Rewrite the records, from the start through the line containing "point(523,384)", as a Markdown table with the columns Row and Line, skipping any blank lines.

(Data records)
>>>>

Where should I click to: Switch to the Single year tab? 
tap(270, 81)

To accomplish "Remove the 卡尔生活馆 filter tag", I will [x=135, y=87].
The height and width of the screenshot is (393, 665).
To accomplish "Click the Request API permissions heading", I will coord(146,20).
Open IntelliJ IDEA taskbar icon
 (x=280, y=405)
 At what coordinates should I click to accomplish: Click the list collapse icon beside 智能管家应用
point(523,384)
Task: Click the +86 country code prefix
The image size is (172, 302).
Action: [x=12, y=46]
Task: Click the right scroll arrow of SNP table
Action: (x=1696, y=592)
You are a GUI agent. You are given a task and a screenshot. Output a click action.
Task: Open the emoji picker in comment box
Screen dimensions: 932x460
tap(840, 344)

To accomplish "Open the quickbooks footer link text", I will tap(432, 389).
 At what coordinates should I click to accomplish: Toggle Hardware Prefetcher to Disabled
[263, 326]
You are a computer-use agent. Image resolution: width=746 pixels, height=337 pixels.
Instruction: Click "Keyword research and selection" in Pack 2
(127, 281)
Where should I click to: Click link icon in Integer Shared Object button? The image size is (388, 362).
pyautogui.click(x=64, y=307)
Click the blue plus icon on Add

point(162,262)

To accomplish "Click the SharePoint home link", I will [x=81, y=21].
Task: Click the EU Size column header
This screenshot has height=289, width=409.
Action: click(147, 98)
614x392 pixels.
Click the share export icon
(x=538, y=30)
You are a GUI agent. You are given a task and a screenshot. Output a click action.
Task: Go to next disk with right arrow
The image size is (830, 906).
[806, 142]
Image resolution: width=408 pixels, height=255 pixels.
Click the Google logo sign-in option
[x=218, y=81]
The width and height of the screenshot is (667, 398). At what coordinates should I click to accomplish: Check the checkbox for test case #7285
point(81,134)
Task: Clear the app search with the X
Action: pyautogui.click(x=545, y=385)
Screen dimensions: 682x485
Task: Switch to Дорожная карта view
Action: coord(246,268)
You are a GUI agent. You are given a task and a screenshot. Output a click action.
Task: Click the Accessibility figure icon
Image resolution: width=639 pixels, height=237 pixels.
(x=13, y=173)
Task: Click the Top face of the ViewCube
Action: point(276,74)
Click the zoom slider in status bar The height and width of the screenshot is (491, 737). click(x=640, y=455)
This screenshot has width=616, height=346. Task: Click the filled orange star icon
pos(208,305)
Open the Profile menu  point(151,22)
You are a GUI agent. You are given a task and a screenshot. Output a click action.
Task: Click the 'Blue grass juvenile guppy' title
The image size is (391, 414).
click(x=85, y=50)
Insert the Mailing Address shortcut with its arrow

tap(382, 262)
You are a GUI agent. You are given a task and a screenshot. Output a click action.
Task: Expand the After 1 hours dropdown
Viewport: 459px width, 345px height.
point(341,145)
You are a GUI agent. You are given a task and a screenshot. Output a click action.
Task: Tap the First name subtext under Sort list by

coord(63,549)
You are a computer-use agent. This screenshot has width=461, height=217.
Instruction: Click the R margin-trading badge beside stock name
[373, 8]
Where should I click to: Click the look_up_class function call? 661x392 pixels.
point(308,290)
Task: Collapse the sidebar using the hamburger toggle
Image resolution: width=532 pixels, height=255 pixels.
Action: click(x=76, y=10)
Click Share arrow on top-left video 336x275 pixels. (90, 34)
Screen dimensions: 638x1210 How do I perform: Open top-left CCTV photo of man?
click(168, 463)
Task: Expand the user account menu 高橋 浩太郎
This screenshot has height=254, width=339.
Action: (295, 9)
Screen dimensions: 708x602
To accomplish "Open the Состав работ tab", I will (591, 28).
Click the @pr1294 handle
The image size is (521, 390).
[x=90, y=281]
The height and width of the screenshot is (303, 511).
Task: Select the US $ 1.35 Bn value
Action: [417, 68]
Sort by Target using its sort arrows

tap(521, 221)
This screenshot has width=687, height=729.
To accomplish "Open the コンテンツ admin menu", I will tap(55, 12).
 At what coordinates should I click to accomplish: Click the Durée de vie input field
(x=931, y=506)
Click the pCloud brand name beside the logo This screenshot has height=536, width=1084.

<<<<

_Solution for this task_:
| Row | Line |
|---|---|
| 1 | Where should I click to: Switch to the Single year tab?  |
| 2 | tap(270, 81) |
| 3 | To accomplish "Remove the 卡尔生活馆 filter tag", I will [x=135, y=87]. |
| 4 | The height and width of the screenshot is (393, 665). |
| 5 | To accomplish "Click the Request API permissions heading", I will coord(146,20). |
| 6 | Open IntelliJ IDEA taskbar icon |
| 7 |  (x=280, y=405) |
| 8 |  At what coordinates should I click to accomplish: Click the list collapse icon beside 智能管家应用 |
| 9 | point(523,384) |